The mystery of The Sinner is less about who did it and more about why. Identifying the killer is just the beginning of unraveling everyone's dark secrets. If you're looking for another detective series that skips right past the whodunit angle and points directly to the bad guy, check out The Fall, a tense cat-and-mouse game between a cool investigator and the violent serial killer who gets under her skin. Gillian Anderson stars as Stella Gibson, an English detective superintendent brought to Northern Ireland to assist on a case; Jamie Dornan plays her prey, Paul Spector, a married father who leads a double life murdering young women in Belfast. The story loses steam as it goes, but at its height, it's a thrill: a bloody, baffling chess match that's also kind of about how most misogynistic serial killers are just boring creeps. It's Gibson who runs the show, subtly rewriting the rules around enigmatic female detectives on TV. -Kelly Connolly
The best part of The Sinner is its focus on exploring the psychology of why someone did what they did.

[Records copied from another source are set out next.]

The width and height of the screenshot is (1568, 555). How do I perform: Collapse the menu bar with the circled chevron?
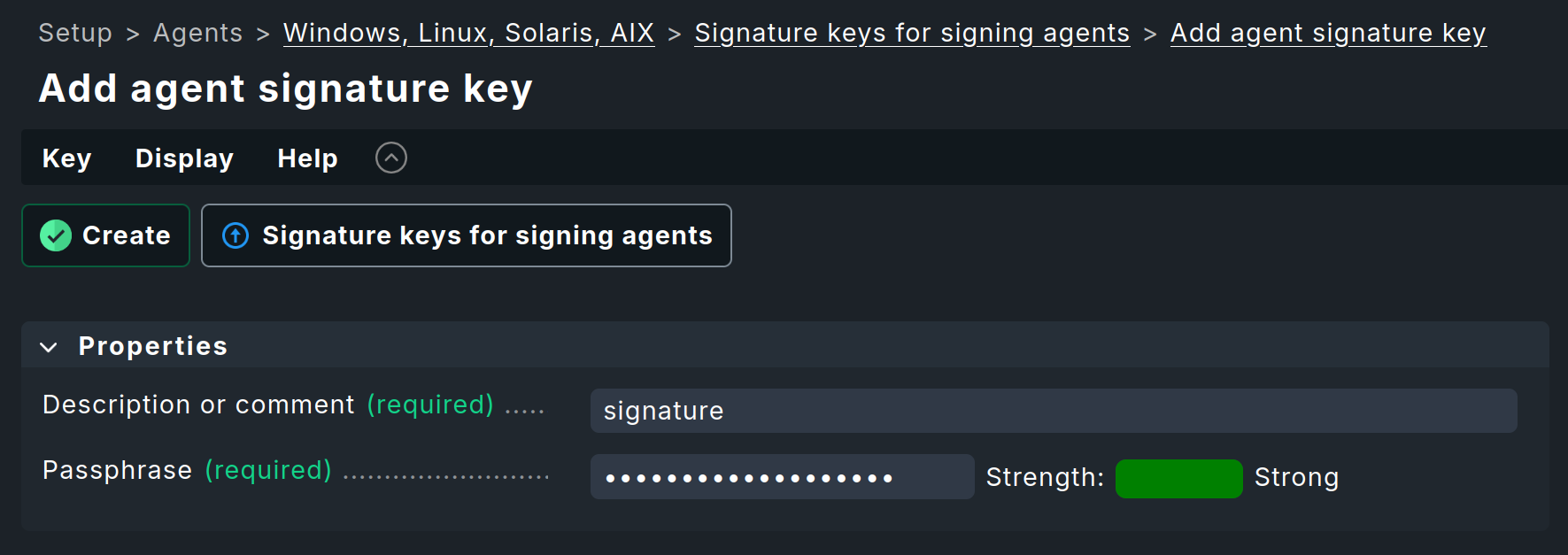pos(391,158)
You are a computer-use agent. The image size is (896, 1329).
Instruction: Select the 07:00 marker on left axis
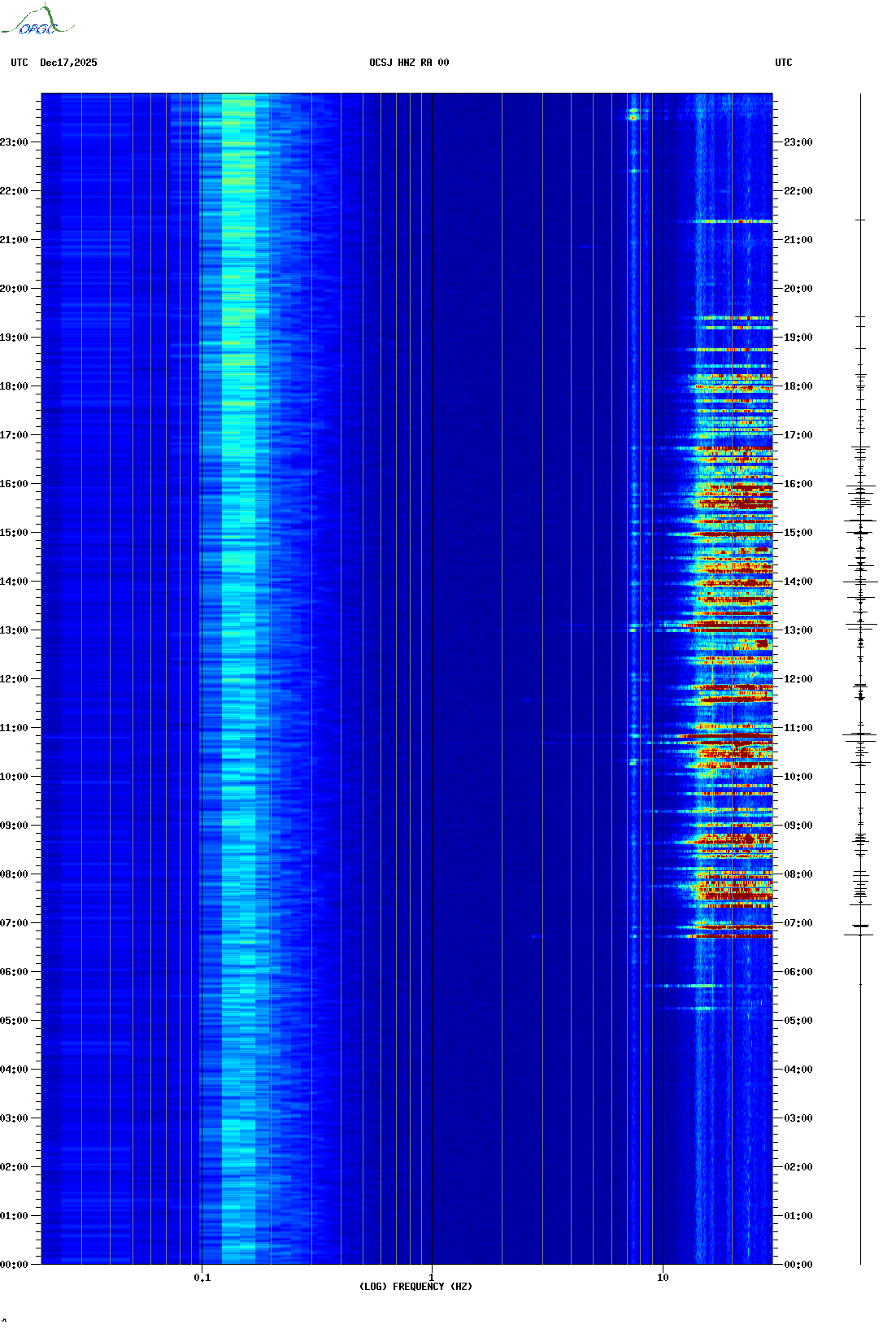(x=14, y=923)
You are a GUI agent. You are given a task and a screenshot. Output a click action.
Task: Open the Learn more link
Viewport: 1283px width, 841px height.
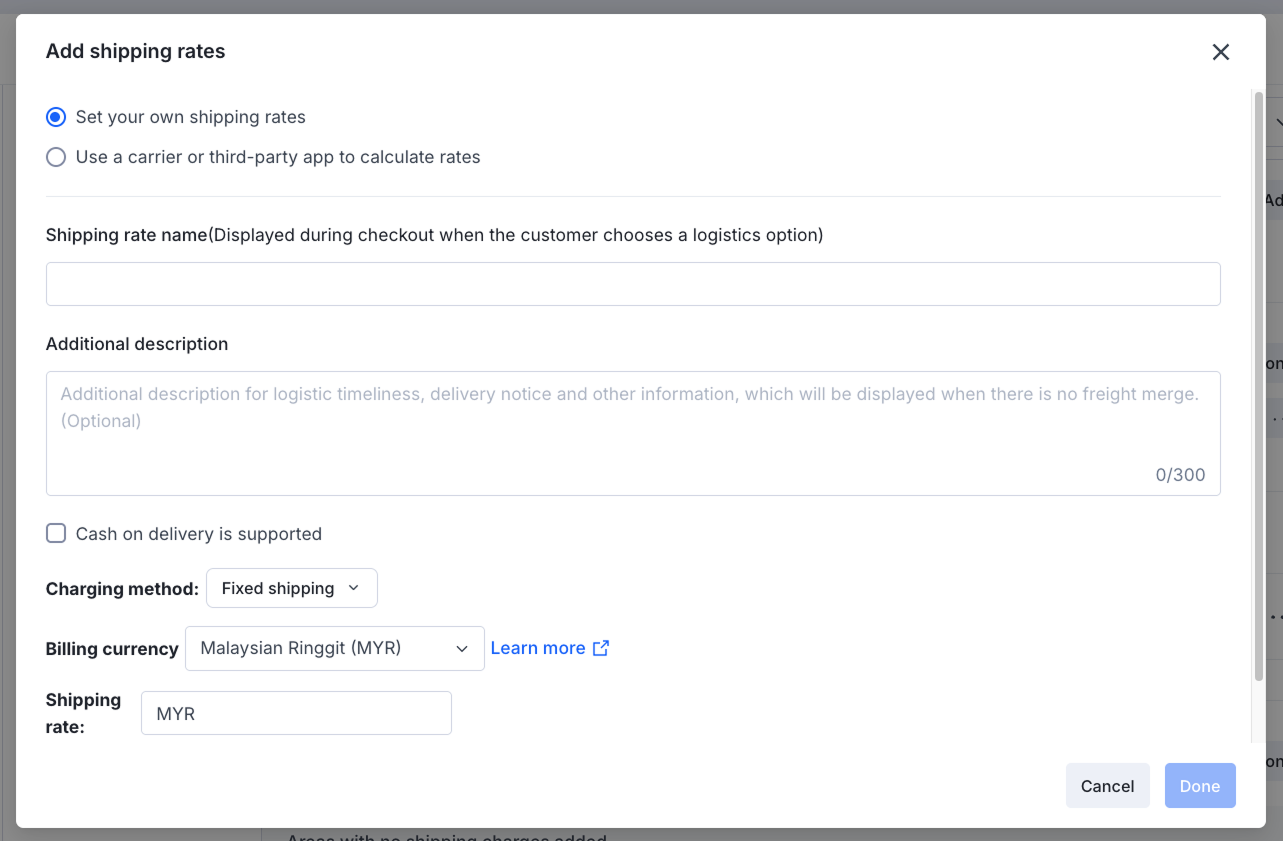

Another show that makes the motive the mystery is Quicksand, a Swedish limited series about a teenage girl named Maja (Hanna Ardéhn) who's charged with murder for her role in a school shooting. Quicksand tells the story of how this seemingly normal young person got into the trouble they're in, like The Sinner does with Cora Tannetti and Season 2's Julian Walker (Elisha Henig). There's even a slightly odd detective working on her case, tobacco-chewing Inspector Jeanette Nilsson (Rebecka Hemse).